PILA learns how to play PolyTrack by:

Observing gameplay data (states + actions)
Training a neural network on this data
Reproducing player behavior in real time inside the game

This approach eliminates hand-written logic and relies entirely on learning by example.

How It Works

Data Collection

Gameplay is recorded as observations (inputs) and actions(input and output)
Outputs represent player controls:
- Steering
- Throttle
- Brake

Training

A neural network is trained using imitation learning
The model minimizes loss between:
- Predicted actions
- Recorded player actions
Trained models are saved as checkpoints(every 2 epochs) or complete save for later use

Inference / Playing

The trained model reads live game frames
It predicts the next actions using the current frame
Actions are sent to the game as keyboard inputs

Requirements

Modern CPU or GPU
Python 3.11.9

how to use PILA

for macOS visit the macOS branch

for windows and linux follow this guide⬇

start by cloning the repo

git clone https://github.com/tryfonaskam/pila.git
cd pila

after you successfully cloned the repo you will need to install the requirements for the code to work correctly to do that run this command

pip install -r requirements.txt

or install the manually

note all requirements should be installed

the installation is now complete.

dataset creation and training

you should start with one of these commands

⬇for automatic recapture⬇

python3 loop_datamaker.py

after the execution of the script you should switch to your game window

the game window should be windowed fullscreen for the code to work automatically

or you NEED to set REGION = [None = full monitor] or set (left, top, right, bottom)
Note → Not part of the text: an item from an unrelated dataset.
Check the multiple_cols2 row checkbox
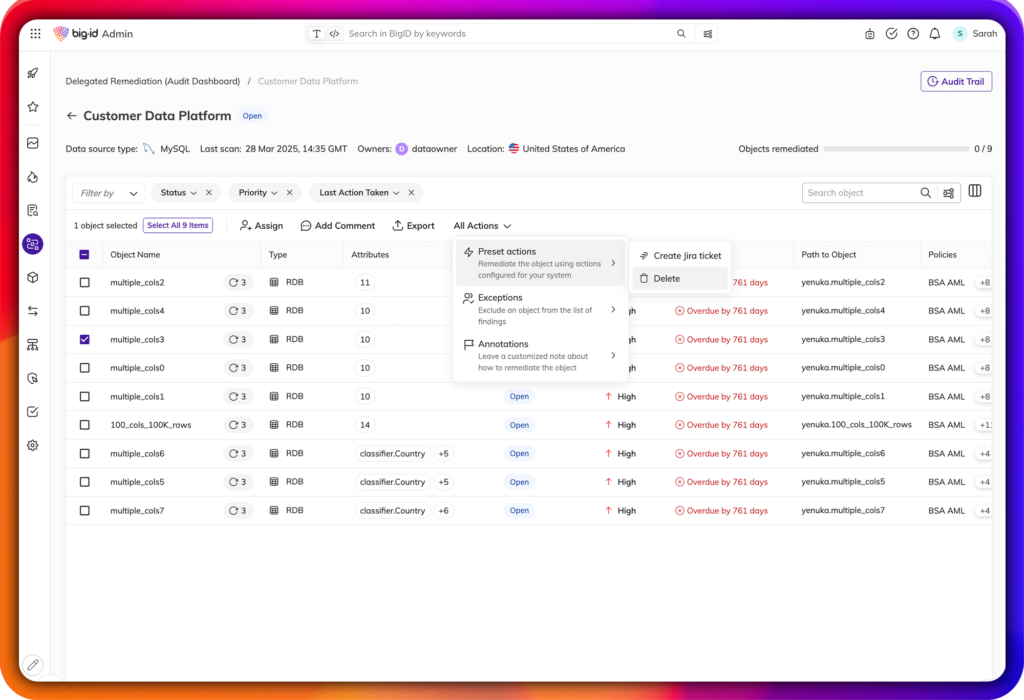This screenshot has height=700, width=1024. pos(84,282)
press F1 to start capturing. then play the game and press F10 to stop and save

NOTE 1. you need to play the game smoothly and correctly for the model to be good

NOTE 2. you can just press F1 to start capturing again

the keys that are geting captured are just Shift, Ctrl, w, a, s, d, q, e and mouse movment

[!TIP] increase the FPS for better capturing

[!CAUTION] this will greatly increase the size of each run

training

for this step you will need to have a modern GPU or CPU to start training run this command⬇

python3 train.py

this will start training of the model using the datasets/ directory. a checkpoint is saved every SAVE_EVERY = N the default is 2 in the checkpoints/ directory you can stop training at any point and re-run the script to automatically resume training

to see a graphical representation of the loss, mag_key and mag_mouse run this command⬇

for linux⬇

tensorboard --bind_all --logdir runs/

for windows you can run the tensorboard.bat file or run this command⬆

training settings

BASE_WEIGHT = 0.4             # minimum weight for zero frames
DYNAMIC_WEIGHT = 0.1          # how much nonzero frames add (0–1)
ATTN_SCALE = 0.1              # sensitivity

NOTE: a nonzero frame is a frame that has a value of 0 inside the actions.csv

BASE_WEIGHTminimum importance of every frame. if a frame is 0 It still contributes 40% of a normal loss

DYNAMIC_WEIGHTExtra weight added when something happens. The more action → the more weight (up to a limit).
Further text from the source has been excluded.